Your goal — Only the lines from the one containing "Task: Add Lilt from the drinks list" to the end of the records belong in the answer; repeat them exactly and drop the pictures.

Provided material —
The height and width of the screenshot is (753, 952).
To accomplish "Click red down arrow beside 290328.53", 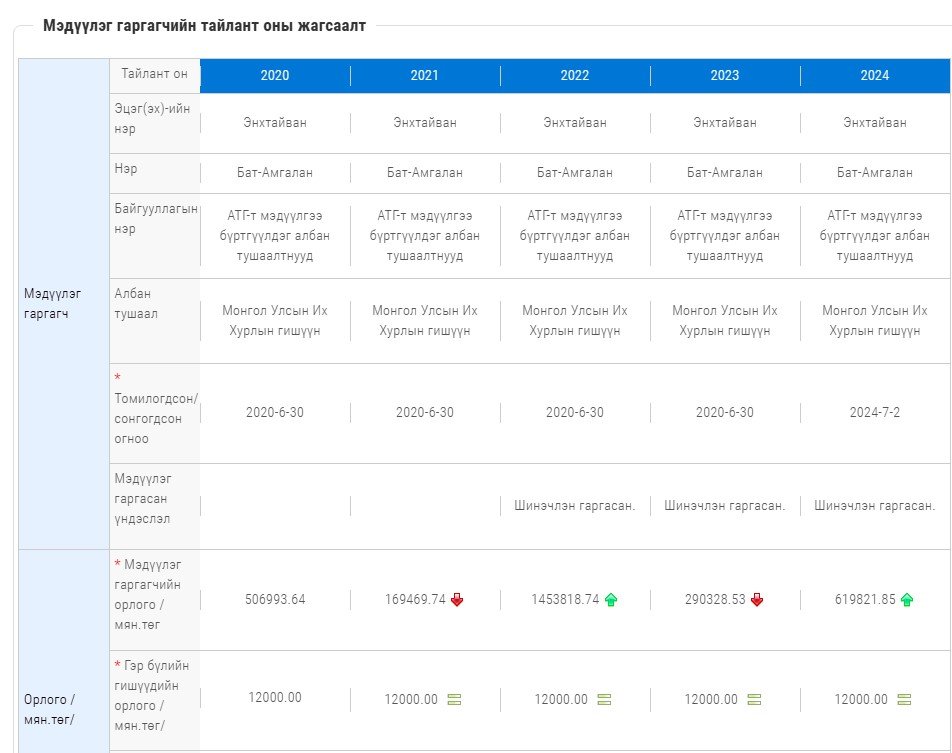I will (x=757, y=600).
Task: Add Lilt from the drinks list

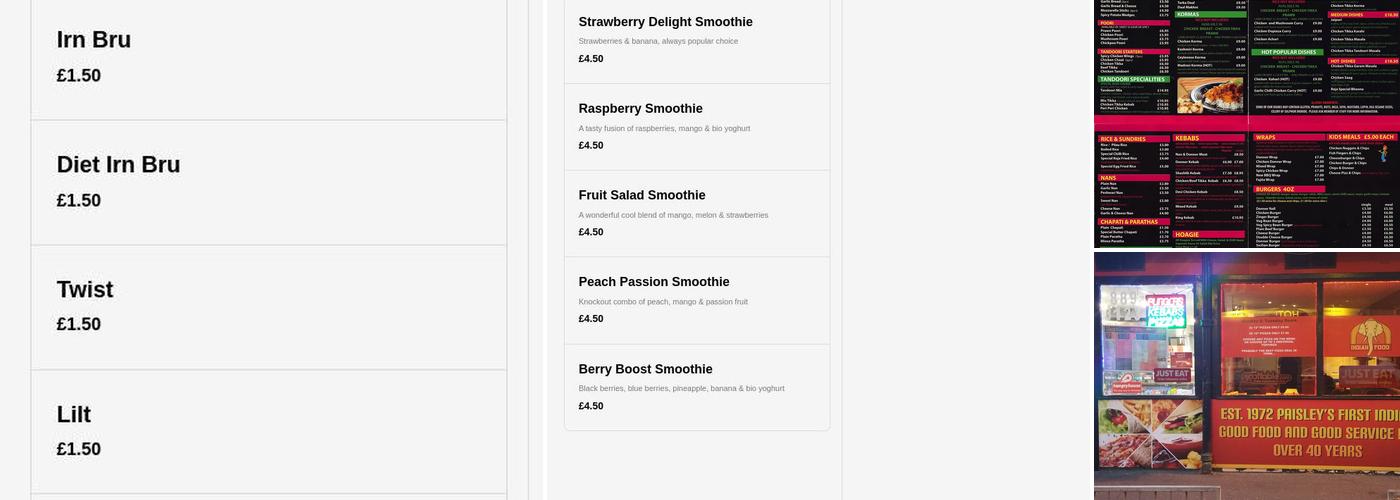Action: click(x=74, y=415)
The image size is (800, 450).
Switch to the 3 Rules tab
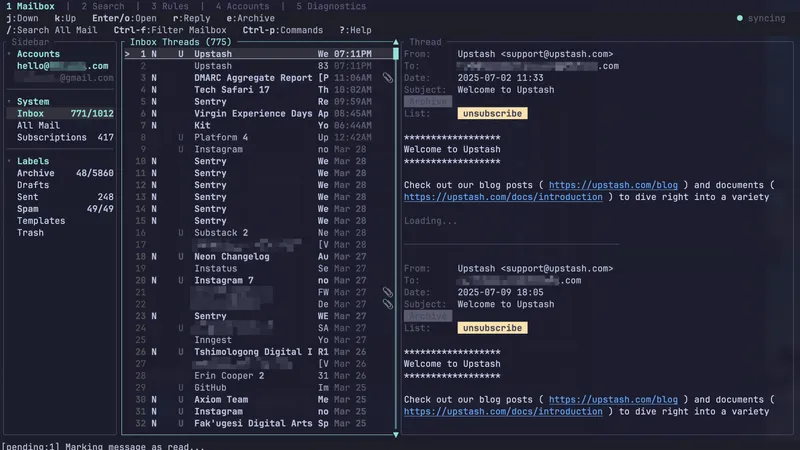click(171, 6)
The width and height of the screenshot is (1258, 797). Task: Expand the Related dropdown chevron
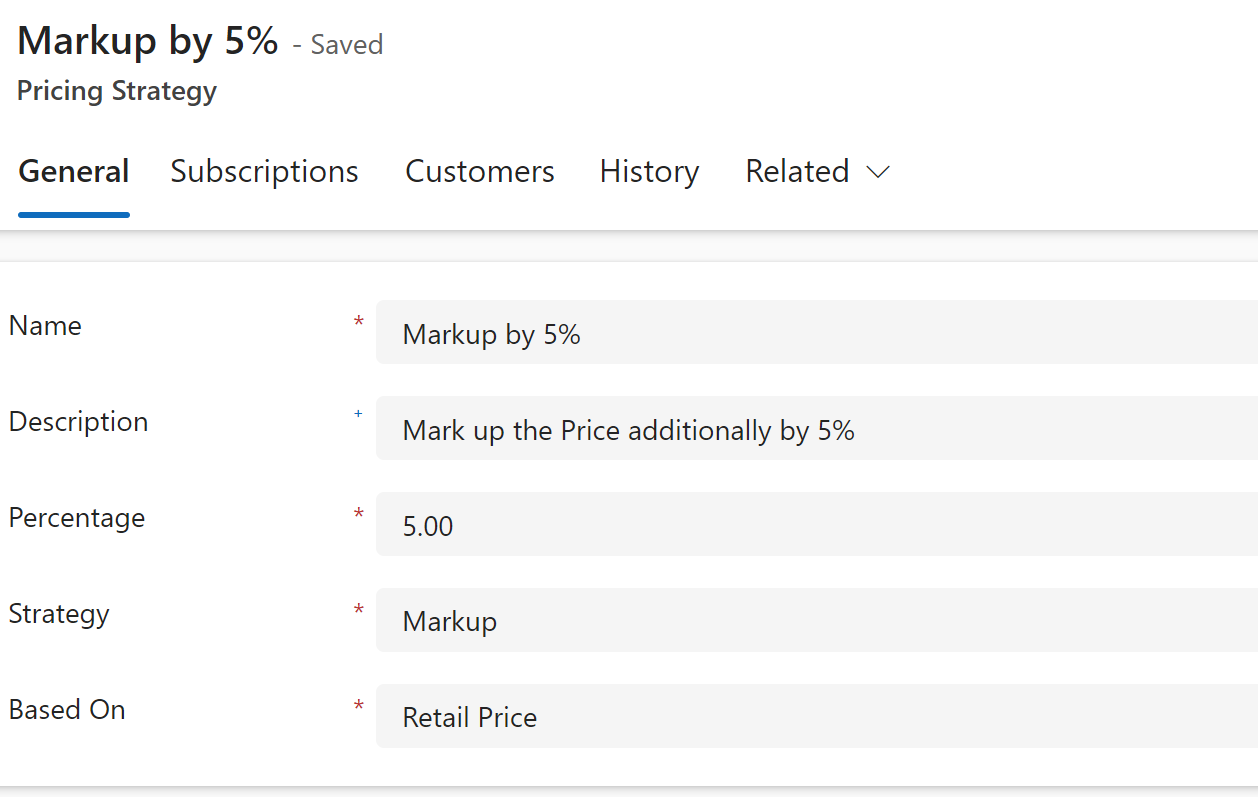tap(878, 173)
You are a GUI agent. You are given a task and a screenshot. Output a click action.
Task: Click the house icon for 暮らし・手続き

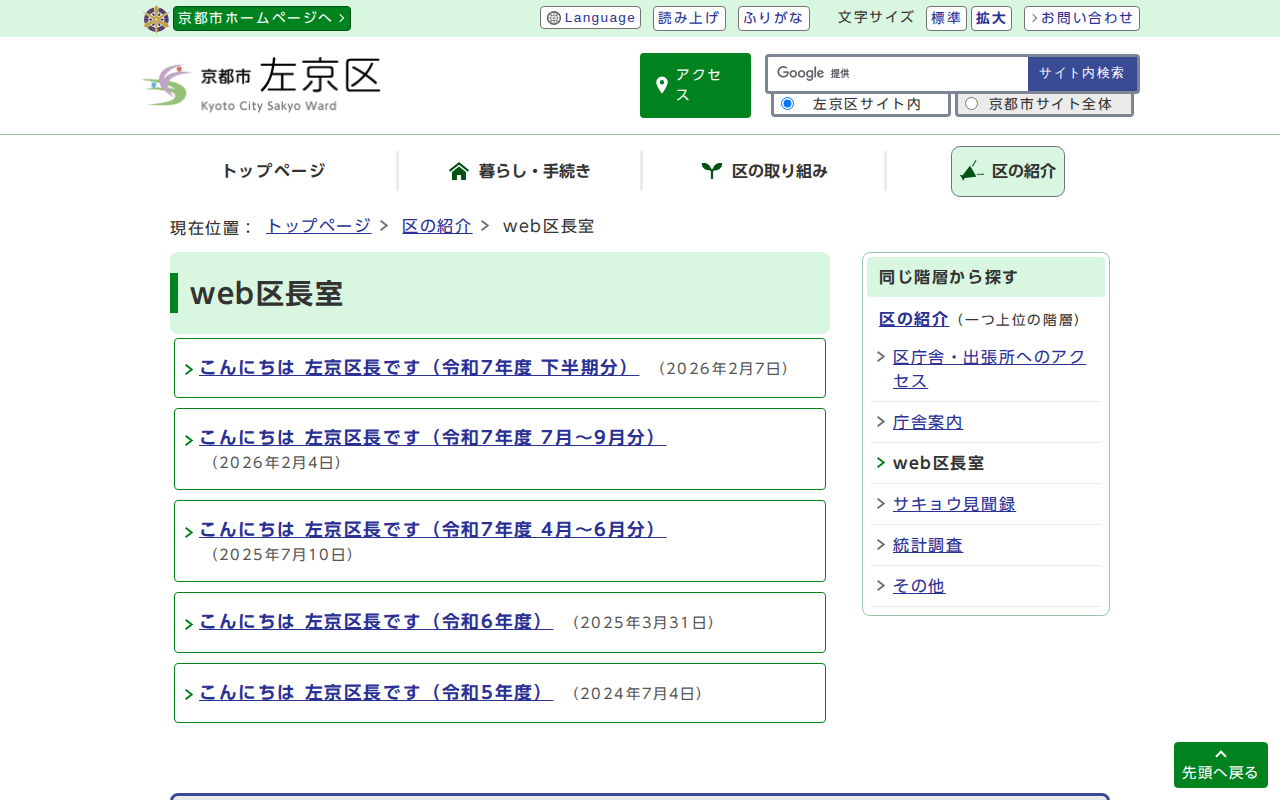[459, 171]
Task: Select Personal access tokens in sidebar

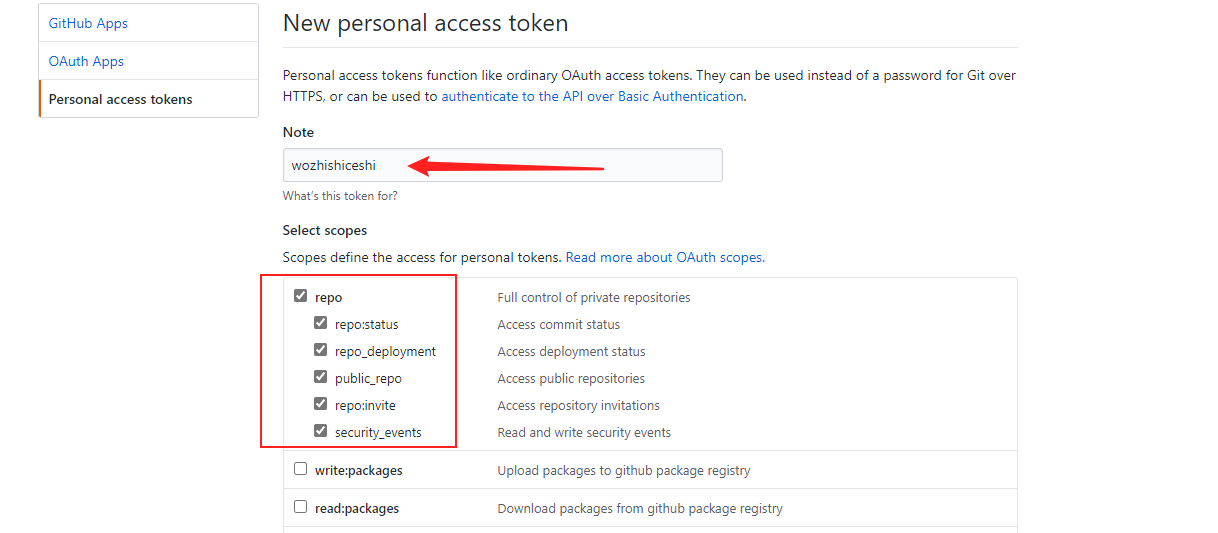Action: coord(120,99)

Output —
Task: Add Lilt from the drinks list

Action: click(x=74, y=415)
The image size is (800, 450).
Switch to the 3 Rules tab
click(171, 6)
The width and height of the screenshot is (1258, 797). Task: Expand the Related dropdown chevron
tap(878, 173)
You are a GUI agent. You are given a task and a screenshot. Output a click action.
Task: Click the house icon for 暮らし・手続き

[459, 171]
Task: Select Personal access tokens in sidebar

Action: coord(120,99)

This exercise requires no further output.